Your task:
Pick up the personal post below about taking back one's happiness and keep writing it from its final sentence onward.

Supplied text:
◆ ◆ ◆ ◆
I think alot of the time, what ends up bothering people the most is loss of control or the amount of effort in limited time you leave yourself with. That's why I think the only way to feel better is to proactively try to gain happiness.

If you wait for the change to come, put it off until tomorrow, you're procrastinating your happiness, which seems counter intuitive...and really kind of stupid. But, I think that's what's known as being stuck in a rut.

I'm 26 years old, this is the prime of my life. If I sit here moping in my prime, what is the rest of my life going to be like? I don't want to be a quitter, or cower to what I'm afraid to tackle.

One of my first steps in taking back my happiness is I'm going to stop associating with those who don't appreciate the meaning of friendship.

I realized the other day when what I've been considering my best bud since we were just kids hasn't been cooperating much in the friendship. She took on to another girl, which is fine, everyone makes other friends, but the way she was playing me a long I just did not appreciate. I'm not going to be someone's "bitch". I decided that until that friendship is appreciated and a two way street, that I'm not interested in having it anymore. It's just effecting me way more then I think it should and not allowing me to truly be the person I know I am and deserve to be.
◆ ◆ ◆ ◆
Item coordinate data:

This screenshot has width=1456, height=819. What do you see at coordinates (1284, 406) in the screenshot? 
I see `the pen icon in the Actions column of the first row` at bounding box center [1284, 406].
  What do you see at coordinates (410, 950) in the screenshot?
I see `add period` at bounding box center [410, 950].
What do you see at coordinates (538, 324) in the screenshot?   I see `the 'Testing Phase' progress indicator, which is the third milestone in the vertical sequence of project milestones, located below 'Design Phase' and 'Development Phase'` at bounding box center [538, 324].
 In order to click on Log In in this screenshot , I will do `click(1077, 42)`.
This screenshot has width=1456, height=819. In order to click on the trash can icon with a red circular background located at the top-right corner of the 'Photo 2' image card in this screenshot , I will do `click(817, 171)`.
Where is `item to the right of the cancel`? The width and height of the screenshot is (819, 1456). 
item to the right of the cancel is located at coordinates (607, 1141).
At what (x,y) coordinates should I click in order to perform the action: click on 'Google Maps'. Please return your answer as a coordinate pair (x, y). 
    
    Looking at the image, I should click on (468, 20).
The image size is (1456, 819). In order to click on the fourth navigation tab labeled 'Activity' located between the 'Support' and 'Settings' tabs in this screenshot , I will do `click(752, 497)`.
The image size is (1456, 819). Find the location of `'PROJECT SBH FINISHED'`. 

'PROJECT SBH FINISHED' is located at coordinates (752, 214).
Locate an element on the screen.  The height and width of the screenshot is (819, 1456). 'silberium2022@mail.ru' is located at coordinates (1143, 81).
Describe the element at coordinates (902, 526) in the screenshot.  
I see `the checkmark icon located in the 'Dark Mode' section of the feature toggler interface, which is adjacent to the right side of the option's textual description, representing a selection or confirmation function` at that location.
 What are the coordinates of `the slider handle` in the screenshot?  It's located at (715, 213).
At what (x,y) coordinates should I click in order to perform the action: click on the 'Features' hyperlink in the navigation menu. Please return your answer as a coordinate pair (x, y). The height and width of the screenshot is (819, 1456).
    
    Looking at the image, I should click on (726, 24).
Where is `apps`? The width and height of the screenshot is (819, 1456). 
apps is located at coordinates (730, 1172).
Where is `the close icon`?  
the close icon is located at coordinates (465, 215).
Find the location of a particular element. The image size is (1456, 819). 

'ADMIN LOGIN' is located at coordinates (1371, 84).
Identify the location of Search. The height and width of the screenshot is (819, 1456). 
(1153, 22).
◆ ◆ ◆ ◆
Response to this exercise:
I find some other "friends" have been pretty selfish as well and I'm not interested in faking friendships anymore. They don't ask me over and always have excuses when I invite them here. They don't call me to see how I'm doing or facebook me or anything. Again the games are ridiculous. Sure, we get busy but I see that they keep in touch with other people (facebook reveals quite a bit) which gives me a case of the g.f.y.s.

I'm me, I'm comfortable with me, shit, I love me. I love my family, I love what I have accomplished through the hardships I faced, and I'm stronger than those who choose not to understand the meaning of friendship or a true friend.

So, I'll pick myself up by my bootstraps and continue to walk forward, towards my fitness AND my happiness.

This is just the beginning folks. Go get yourself some popcorn.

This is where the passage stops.